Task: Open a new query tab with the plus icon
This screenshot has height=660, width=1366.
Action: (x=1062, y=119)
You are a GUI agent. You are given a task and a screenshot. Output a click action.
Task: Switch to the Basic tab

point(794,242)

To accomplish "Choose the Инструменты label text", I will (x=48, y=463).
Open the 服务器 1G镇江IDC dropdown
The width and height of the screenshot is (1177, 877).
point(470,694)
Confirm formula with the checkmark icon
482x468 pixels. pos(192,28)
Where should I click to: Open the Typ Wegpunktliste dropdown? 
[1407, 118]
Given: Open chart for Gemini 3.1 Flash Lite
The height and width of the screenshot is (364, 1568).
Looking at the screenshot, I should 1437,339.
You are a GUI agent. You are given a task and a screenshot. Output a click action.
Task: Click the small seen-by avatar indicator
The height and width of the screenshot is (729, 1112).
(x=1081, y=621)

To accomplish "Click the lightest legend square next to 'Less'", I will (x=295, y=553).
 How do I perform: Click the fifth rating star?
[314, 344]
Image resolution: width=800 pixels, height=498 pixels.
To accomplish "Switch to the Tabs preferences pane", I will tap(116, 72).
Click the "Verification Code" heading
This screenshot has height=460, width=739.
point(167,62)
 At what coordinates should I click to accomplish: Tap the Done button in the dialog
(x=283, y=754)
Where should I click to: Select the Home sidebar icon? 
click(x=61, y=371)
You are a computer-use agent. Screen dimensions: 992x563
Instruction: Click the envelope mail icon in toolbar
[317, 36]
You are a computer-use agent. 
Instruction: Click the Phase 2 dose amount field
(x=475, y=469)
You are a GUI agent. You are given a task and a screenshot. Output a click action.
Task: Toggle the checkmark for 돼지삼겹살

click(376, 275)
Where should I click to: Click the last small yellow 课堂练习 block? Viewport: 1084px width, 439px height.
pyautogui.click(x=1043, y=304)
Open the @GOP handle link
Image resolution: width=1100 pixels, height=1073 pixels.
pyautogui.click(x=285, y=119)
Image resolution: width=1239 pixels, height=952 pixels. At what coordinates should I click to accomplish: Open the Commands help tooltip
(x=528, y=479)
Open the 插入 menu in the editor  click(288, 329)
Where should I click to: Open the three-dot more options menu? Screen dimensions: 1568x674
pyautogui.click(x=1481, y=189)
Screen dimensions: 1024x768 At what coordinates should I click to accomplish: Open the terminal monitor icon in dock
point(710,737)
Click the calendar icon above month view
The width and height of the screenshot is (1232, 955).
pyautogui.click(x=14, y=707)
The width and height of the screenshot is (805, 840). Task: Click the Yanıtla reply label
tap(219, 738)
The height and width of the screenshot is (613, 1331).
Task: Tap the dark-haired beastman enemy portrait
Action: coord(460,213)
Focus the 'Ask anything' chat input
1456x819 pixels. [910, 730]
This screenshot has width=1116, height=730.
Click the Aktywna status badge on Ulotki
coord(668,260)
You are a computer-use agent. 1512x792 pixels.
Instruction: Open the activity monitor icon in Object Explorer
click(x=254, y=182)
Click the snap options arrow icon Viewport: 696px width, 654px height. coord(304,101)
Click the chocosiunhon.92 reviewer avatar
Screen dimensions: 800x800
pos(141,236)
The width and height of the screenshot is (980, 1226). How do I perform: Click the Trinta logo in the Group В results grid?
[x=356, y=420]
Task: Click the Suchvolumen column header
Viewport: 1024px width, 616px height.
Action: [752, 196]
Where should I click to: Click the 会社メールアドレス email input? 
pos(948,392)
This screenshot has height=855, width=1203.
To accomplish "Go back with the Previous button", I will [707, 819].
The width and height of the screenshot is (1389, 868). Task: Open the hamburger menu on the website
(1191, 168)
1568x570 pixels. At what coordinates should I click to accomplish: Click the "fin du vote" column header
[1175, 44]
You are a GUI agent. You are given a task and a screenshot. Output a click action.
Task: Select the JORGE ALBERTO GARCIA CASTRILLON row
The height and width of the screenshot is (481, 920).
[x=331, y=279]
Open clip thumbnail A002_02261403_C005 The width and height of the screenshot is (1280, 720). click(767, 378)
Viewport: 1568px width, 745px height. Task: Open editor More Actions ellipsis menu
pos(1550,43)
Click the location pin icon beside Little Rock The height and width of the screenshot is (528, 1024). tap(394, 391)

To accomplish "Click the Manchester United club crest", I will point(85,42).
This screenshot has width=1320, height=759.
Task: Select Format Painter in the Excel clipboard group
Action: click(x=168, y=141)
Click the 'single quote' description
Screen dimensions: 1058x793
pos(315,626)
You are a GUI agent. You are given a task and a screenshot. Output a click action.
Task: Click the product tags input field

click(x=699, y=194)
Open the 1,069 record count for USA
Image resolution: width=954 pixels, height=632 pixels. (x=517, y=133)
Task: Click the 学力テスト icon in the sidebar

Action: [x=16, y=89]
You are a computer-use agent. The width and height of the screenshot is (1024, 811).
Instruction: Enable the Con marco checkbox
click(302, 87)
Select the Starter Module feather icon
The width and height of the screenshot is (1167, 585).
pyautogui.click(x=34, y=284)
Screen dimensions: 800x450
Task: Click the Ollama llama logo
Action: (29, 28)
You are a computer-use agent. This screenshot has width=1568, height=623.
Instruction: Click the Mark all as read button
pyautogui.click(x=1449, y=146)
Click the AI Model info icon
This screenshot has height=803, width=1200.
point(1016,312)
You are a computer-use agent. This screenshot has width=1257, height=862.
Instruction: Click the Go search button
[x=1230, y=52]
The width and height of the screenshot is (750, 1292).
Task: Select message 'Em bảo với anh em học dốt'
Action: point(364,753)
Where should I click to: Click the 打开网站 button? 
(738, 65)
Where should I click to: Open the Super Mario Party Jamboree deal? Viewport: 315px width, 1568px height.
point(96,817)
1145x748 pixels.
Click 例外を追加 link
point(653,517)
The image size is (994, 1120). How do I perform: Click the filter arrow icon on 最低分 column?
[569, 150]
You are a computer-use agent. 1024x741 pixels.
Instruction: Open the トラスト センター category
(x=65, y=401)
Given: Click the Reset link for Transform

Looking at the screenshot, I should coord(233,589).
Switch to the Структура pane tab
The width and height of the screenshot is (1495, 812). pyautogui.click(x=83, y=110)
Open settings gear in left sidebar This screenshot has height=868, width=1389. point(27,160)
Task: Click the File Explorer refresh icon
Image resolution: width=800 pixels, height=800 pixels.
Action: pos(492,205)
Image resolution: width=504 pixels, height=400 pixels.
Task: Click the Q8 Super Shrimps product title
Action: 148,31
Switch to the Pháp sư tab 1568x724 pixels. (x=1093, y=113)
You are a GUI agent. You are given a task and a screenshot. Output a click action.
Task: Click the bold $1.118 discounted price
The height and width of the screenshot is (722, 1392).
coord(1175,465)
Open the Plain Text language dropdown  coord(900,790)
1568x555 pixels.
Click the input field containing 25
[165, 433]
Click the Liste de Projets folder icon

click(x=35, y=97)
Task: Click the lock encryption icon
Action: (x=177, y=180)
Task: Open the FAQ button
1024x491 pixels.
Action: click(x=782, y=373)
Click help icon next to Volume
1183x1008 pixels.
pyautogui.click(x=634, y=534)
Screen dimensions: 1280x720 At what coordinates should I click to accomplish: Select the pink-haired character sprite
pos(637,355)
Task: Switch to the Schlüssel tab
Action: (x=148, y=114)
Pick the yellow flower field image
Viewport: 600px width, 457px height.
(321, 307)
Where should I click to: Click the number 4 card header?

_What you have to do_
All entries are to be returned word for word.

_Exercise result_
Task: Open a new query tab with the plus icon
This screenshot has height=660, width=1366.
Action: (x=1062, y=119)
You are a GUI agent. You are given a task and a screenshot. Output a click action.
Task: Switch to the Basic tab

point(794,242)

To accomplish "Choose the Инструменты label text", I will (x=48, y=463).
Open the 服务器 1G镇江IDC dropdown
The width and height of the screenshot is (1177, 877).
point(470,694)
Confirm formula with the checkmark icon
482x468 pixels. pos(192,28)
Where should I click to: Open the Typ Wegpunktliste dropdown? 
[1407, 118]
Given: Open chart for Gemini 3.1 Flash Lite
The height and width of the screenshot is (364, 1568).
Looking at the screenshot, I should 1437,339.
You are a GUI agent. You are given a task and a screenshot. Output a click action.
Task: Click the small seen-by avatar indicator
The height and width of the screenshot is (729, 1112).
(x=1081, y=621)

To accomplish "Click the lightest legend square next to 'Less'", I will (x=295, y=553).
 How do I perform: Click the fifth rating star?
[314, 344]
Image resolution: width=800 pixels, height=498 pixels.
To accomplish "Switch to the Tabs preferences pane", I will tap(116, 72).
Click the "Verification Code" heading
This screenshot has height=460, width=739.
point(167,62)
 At what coordinates should I click to accomplish: Tap the Done button in the dialog
(x=283, y=754)
Where should I click to: Select the Home sidebar icon? 
click(x=61, y=371)
You are a computer-use agent. Screen dimensions: 992x563
Instruction: Click the envelope mail icon in toolbar
[317, 36]
You are a computer-use agent. 
Instruction: Click the Phase 2 dose amount field
(x=475, y=469)
You are a GUI agent. You are given a task and a screenshot. Output a click action.
Task: Toggle the checkmark for 돼지삼겹살

click(376, 275)
Where should I click to: Click the last small yellow 课堂练习 block? Viewport: 1084px width, 439px height.
pyautogui.click(x=1043, y=304)
Open the @GOP handle link
Image resolution: width=1100 pixels, height=1073 pixels.
pyautogui.click(x=285, y=119)
Image resolution: width=1239 pixels, height=952 pixels. At what coordinates should I click to accomplish: Open the Commands help tooltip
(x=528, y=479)
Open the 插入 menu in the editor  click(288, 329)
Where should I click to: Open the three-dot more options menu? Screen dimensions: 1568x674
pyautogui.click(x=1481, y=189)
Screen dimensions: 1024x768 At what coordinates should I click to accomplish: Open the terminal monitor icon in dock
point(710,737)
Click the calendar icon above month view
The width and height of the screenshot is (1232, 955).
pyautogui.click(x=14, y=707)
The width and height of the screenshot is (805, 840). Task: Click the Yanıtla reply label
tap(219, 738)
The height and width of the screenshot is (613, 1331).
Task: Tap the dark-haired beastman enemy portrait
Action: coord(460,213)
Focus the 'Ask anything' chat input
1456x819 pixels. [910, 730]
This screenshot has width=1116, height=730.
Click the Aktywna status badge on Ulotki
coord(668,260)
You are a computer-use agent. 1512x792 pixels.
Instruction: Open the activity monitor icon in Object Explorer
click(x=254, y=182)
Click the snap options arrow icon Viewport: 696px width, 654px height. coord(304,101)
Click the chocosiunhon.92 reviewer avatar
Screen dimensions: 800x800
pos(141,236)
The width and height of the screenshot is (980, 1226). How do I perform: Click the Trinta logo in the Group В results grid?
[x=356, y=420]
Task: Click the Suchvolumen column header
Viewport: 1024px width, 616px height.
Action: [752, 196]
Where should I click to: Click the 会社メールアドレス email input? 
pos(948,392)
This screenshot has height=855, width=1203.
To accomplish "Go back with the Previous button", I will [707, 819].
The width and height of the screenshot is (1389, 868). Task: Open the hamburger menu on the website
(1191, 168)
1568x570 pixels. At what coordinates should I click to accomplish: Click the "fin du vote" column header
[1175, 44]
You are a GUI agent. You are given a task and a screenshot. Output a click action.
Task: Select the JORGE ALBERTO GARCIA CASTRILLON row
The height and width of the screenshot is (481, 920).
[x=331, y=279]
Open clip thumbnail A002_02261403_C005 The width and height of the screenshot is (1280, 720). click(767, 378)
Viewport: 1568px width, 745px height. Task: Open editor More Actions ellipsis menu
pos(1550,43)
Click the location pin icon beside Little Rock The height and width of the screenshot is (528, 1024). tap(394, 391)

To accomplish "Click the Manchester United club crest", I will point(85,42).
This screenshot has width=1320, height=759.
Task: Select Format Painter in the Excel clipboard group
Action: click(x=168, y=141)
Click the 'single quote' description
Screen dimensions: 1058x793
pos(315,626)
You are a GUI agent. You are given a task and a screenshot. Output a click action.
Task: Click the product tags input field

click(x=699, y=194)
Open the 1,069 record count for USA
Image resolution: width=954 pixels, height=632 pixels. (x=517, y=133)
Task: Click the 学力テスト icon in the sidebar

Action: [x=16, y=89]
You are a computer-use agent. The width and height of the screenshot is (1024, 811).
Instruction: Enable the Con marco checkbox
click(302, 87)
Select the Starter Module feather icon
The width and height of the screenshot is (1167, 585).
pyautogui.click(x=34, y=284)
Screen dimensions: 800x450
Task: Click the Ollama llama logo
Action: (29, 28)
You are a computer-use agent. This screenshot has width=1568, height=623.
Instruction: Click the Mark all as read button
pyautogui.click(x=1449, y=146)
Click the AI Model info icon
This screenshot has height=803, width=1200.
point(1016,312)
You are a computer-use agent. This screenshot has width=1257, height=862.
Instruction: Click the Go search button
[x=1230, y=52]
The width and height of the screenshot is (750, 1292).
Task: Select message 'Em bảo với anh em học dốt'
Action: point(364,753)
Where should I click to: Click the 打开网站 button? 
(738, 65)
Where should I click to: Open the Super Mario Party Jamboree deal? Viewport: 315px width, 1568px height.
point(96,817)
1145x748 pixels.
Click 例外を追加 link
point(653,517)
The image size is (994, 1120). How do I perform: Click the filter arrow icon on 最低分 column?
[569, 150]
You are a computer-use agent. 1024x741 pixels.
Instruction: Open the トラスト センター category
(x=65, y=401)
Given: Click the Reset link for Transform

Looking at the screenshot, I should coord(233,589).
Switch to the Структура pane tab
The width and height of the screenshot is (1495, 812). pyautogui.click(x=83, y=110)
Open settings gear in left sidebar This screenshot has height=868, width=1389. point(27,160)
Task: Click the File Explorer refresh icon
Image resolution: width=800 pixels, height=800 pixels.
Action: pos(492,205)
Image resolution: width=504 pixels, height=400 pixels.
Task: Click the Q8 Super Shrimps product title
Action: 148,31
Switch to the Pháp sư tab 1568x724 pixels. (x=1093, y=113)
You are a GUI agent. You are given a task and a screenshot. Output a click action.
Task: Click the bold $1.118 discounted price
The height and width of the screenshot is (722, 1392).
coord(1175,465)
Open the Plain Text language dropdown  coord(900,790)
1568x555 pixels.
Click the input field containing 25
[165, 433]
Click the Liste de Projets folder icon

click(x=35, y=97)
Task: Click the lock encryption icon
Action: (x=177, y=180)
Task: Open the FAQ button
1024x491 pixels.
Action: click(x=782, y=373)
Click help icon next to Volume
1183x1008 pixels.
pyautogui.click(x=634, y=534)
Screen dimensions: 1280x720 At what coordinates should I click to accomplish: Select the pink-haired character sprite
pos(637,355)
Task: Switch to the Schlüssel tab
Action: (x=148, y=114)
Pick the yellow flower field image
Viewport: 600px width, 457px height.
(321, 307)
Where should I click to: Click the number 4 card header?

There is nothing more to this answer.